SET PROBLEM: Please set down the rows between the line holding "Screen dimensions: 800x545" and the line holding "click(113, 764)", inclusive, copying each one character for character.

>>>>

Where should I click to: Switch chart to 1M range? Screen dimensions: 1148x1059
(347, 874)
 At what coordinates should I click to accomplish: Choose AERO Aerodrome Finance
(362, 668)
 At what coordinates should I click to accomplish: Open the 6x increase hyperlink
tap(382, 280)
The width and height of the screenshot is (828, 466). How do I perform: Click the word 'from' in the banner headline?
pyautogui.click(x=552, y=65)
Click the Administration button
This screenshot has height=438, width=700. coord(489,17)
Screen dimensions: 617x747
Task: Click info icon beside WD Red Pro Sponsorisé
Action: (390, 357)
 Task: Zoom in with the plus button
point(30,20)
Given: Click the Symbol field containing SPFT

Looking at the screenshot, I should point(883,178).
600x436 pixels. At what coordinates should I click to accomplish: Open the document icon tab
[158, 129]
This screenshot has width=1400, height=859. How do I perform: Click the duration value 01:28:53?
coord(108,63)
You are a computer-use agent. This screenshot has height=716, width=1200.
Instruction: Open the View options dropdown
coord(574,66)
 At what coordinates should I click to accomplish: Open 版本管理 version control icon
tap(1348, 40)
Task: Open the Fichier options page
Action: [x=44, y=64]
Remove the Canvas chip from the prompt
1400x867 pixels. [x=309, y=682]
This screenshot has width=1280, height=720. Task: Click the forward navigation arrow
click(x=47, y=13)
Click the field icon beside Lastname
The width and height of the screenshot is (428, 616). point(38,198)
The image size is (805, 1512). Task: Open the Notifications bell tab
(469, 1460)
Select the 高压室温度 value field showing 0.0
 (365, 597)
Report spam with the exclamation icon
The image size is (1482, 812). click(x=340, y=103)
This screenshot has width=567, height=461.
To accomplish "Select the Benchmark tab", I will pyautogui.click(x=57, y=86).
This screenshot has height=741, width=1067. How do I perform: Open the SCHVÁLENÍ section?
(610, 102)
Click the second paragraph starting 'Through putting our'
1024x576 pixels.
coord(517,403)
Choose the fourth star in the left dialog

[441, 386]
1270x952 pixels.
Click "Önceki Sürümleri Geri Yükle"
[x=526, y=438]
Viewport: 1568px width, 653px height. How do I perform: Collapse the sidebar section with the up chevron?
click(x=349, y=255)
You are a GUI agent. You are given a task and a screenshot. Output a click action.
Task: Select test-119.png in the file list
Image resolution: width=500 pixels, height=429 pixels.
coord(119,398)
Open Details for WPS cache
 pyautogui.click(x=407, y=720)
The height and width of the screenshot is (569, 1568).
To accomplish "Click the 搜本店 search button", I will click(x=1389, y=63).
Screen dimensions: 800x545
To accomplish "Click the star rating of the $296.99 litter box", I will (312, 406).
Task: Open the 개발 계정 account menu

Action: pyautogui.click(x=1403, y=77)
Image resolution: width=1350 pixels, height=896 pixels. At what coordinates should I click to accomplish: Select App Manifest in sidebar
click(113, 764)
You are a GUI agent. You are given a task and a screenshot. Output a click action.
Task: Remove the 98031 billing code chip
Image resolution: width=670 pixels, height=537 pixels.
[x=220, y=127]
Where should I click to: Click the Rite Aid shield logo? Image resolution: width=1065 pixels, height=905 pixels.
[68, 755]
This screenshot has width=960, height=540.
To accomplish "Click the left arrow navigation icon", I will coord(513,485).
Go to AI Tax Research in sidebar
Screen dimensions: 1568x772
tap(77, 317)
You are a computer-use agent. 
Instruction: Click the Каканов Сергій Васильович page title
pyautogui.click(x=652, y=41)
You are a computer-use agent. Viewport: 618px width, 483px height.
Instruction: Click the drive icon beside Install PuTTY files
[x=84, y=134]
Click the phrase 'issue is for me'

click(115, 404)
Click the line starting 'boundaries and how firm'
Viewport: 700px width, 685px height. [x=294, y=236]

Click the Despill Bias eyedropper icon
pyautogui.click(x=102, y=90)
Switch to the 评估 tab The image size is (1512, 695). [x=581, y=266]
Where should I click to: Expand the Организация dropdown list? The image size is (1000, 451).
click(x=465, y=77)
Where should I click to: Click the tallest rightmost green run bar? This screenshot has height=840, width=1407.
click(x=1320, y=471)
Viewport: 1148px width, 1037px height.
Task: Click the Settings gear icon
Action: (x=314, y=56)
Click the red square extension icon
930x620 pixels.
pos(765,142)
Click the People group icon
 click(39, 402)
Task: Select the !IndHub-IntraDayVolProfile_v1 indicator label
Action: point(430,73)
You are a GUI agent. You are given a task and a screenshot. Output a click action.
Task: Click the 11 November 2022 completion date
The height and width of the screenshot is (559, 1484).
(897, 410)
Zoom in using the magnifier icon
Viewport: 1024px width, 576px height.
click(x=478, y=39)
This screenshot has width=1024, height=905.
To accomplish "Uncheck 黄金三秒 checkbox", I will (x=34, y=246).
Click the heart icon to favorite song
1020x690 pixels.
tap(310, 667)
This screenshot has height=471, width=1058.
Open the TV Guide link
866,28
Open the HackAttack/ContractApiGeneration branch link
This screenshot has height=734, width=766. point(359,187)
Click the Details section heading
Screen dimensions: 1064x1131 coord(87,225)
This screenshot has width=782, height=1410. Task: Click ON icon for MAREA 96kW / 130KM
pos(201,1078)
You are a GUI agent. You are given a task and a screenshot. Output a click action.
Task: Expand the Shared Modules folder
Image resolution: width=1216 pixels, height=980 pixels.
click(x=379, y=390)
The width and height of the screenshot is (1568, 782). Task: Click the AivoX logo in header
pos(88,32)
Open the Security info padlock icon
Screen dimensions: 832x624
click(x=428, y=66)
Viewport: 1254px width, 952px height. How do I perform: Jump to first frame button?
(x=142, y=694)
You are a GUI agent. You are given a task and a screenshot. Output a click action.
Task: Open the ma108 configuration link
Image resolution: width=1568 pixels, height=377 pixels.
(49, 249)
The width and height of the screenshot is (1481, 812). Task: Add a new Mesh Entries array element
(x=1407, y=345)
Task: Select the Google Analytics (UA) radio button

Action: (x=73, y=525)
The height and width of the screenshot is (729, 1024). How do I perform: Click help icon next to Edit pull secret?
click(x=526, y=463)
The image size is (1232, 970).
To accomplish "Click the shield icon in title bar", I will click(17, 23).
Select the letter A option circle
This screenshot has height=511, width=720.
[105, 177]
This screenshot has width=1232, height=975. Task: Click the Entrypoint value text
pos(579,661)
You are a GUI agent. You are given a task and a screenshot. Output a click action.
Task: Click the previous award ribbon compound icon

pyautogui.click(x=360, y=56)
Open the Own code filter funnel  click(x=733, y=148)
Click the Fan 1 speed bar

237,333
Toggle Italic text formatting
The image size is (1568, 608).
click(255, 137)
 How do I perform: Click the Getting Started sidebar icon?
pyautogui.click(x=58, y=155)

<<<<

CORRECT ANSWER:
Screen dimensions: 800x545
To accomplish "Click the star rating of the $296.99 litter box", I will (312, 406).
Task: Open the 개발 계정 account menu

Action: pyautogui.click(x=1403, y=77)
Image resolution: width=1350 pixels, height=896 pixels. At what coordinates should I click to accomplish: Select App Manifest in sidebar
click(113, 764)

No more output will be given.